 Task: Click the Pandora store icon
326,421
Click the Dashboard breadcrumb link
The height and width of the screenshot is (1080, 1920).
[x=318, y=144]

* * *

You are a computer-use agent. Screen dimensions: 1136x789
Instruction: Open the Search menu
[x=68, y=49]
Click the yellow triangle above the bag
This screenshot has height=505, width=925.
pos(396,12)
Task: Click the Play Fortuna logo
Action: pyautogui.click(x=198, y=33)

Given exercise
Copy everything from the line containing "Task: Click the Pandora store icon" down to the line containing "[x=318, y=144]", including both of those lines.

Reply to the task
 Task: Click the Pandora store icon
326,421
Click the Dashboard breadcrumb link
The height and width of the screenshot is (1080, 1920).
[x=318, y=144]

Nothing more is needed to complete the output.